▶ [Set task] Reproduce the records from the beginning through the line containing "[x=480, y=899]", replacing "screenshot" with "screen capture" and leaving everything else unchanged. Leave the pictures out.

'''

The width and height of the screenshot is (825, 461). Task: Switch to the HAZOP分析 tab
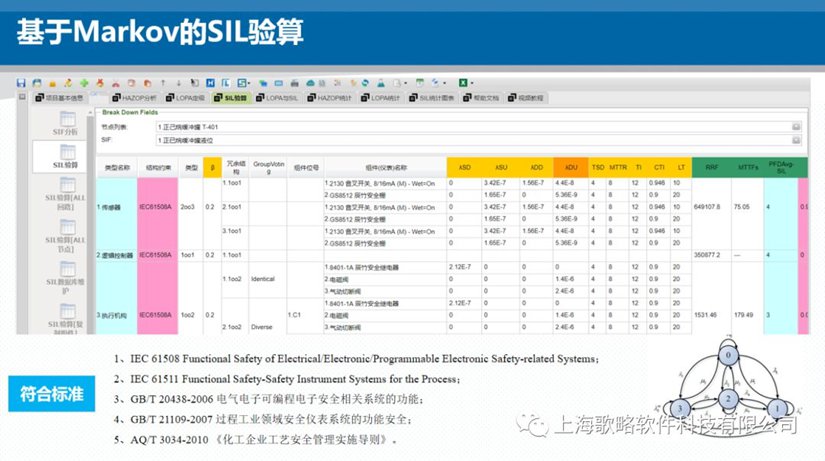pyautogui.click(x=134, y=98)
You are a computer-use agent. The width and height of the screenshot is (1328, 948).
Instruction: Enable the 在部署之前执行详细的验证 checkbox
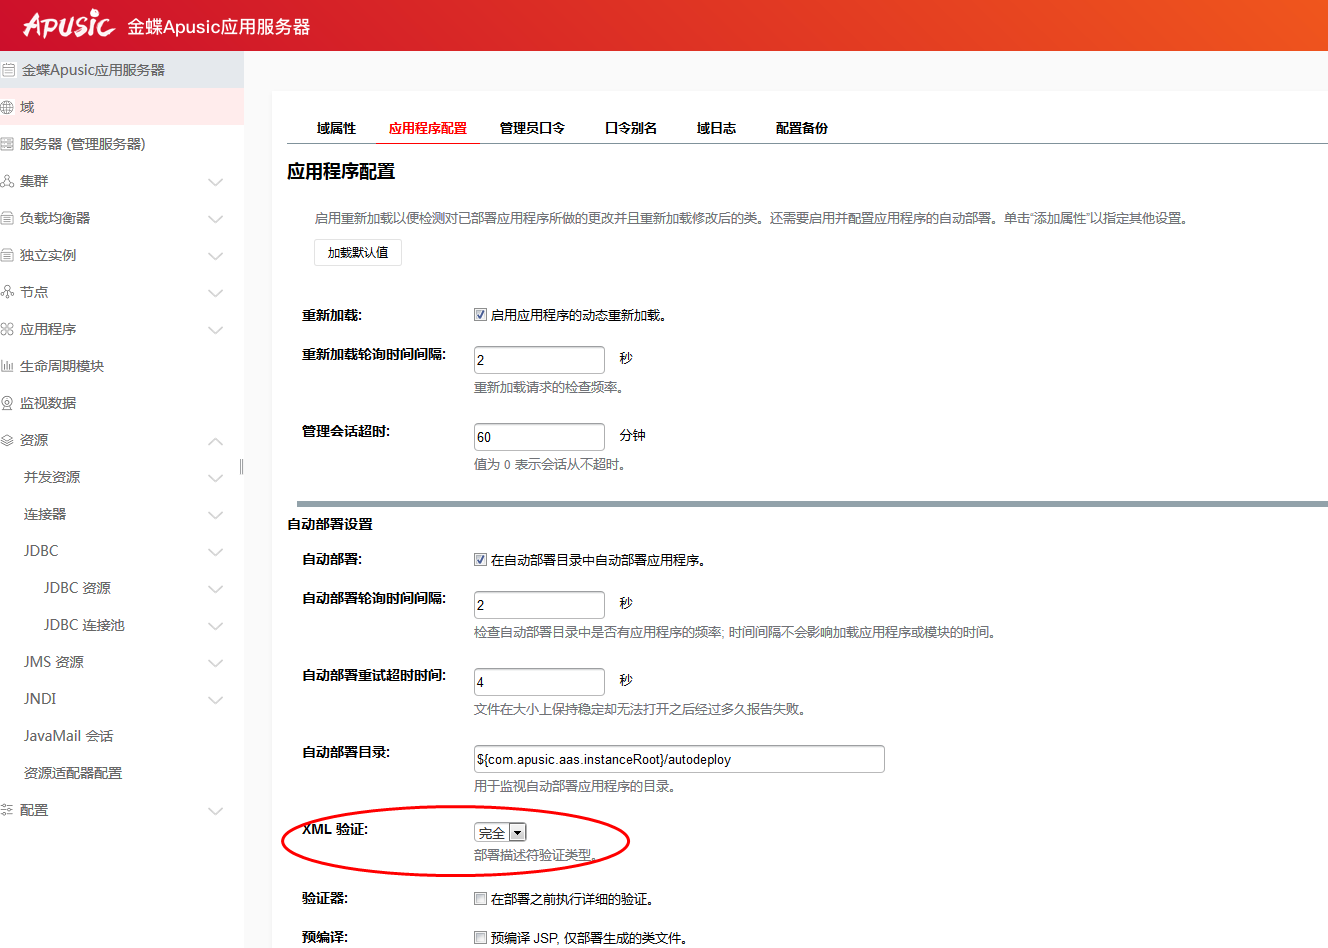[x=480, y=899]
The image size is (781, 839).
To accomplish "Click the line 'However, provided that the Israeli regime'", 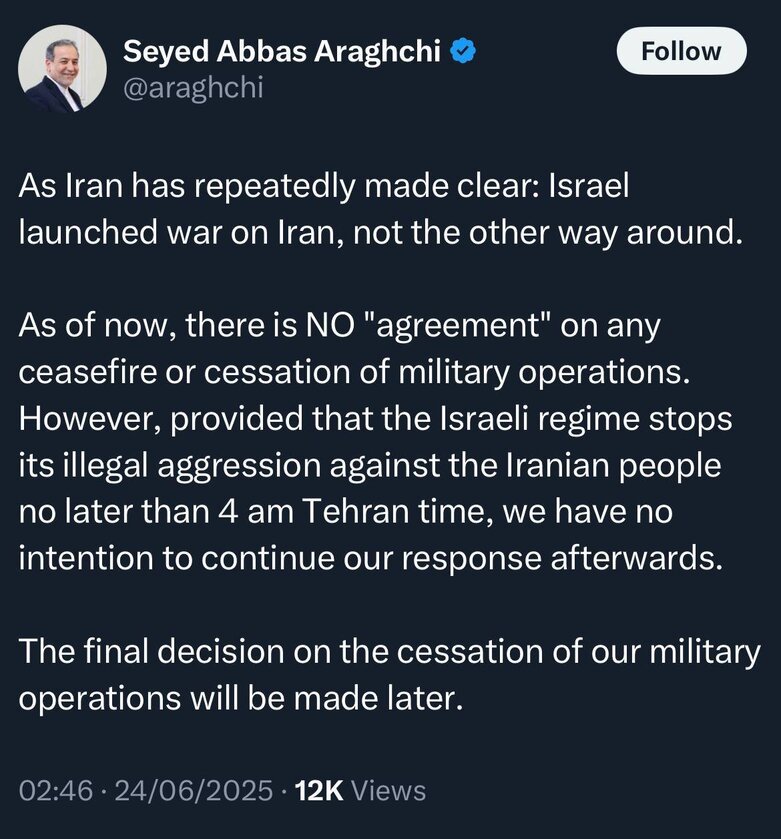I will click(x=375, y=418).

'''

▶ [Solution below]
The width and height of the screen capture is (825, 461). Task: Switch to the HAZOP分析 tab
pyautogui.click(x=134, y=98)
You are a computer-use agent. The width and height of the screen capture is (1328, 948).
Instruction: Enable the 在部署之前执行详细的验证 checkbox
[x=480, y=899]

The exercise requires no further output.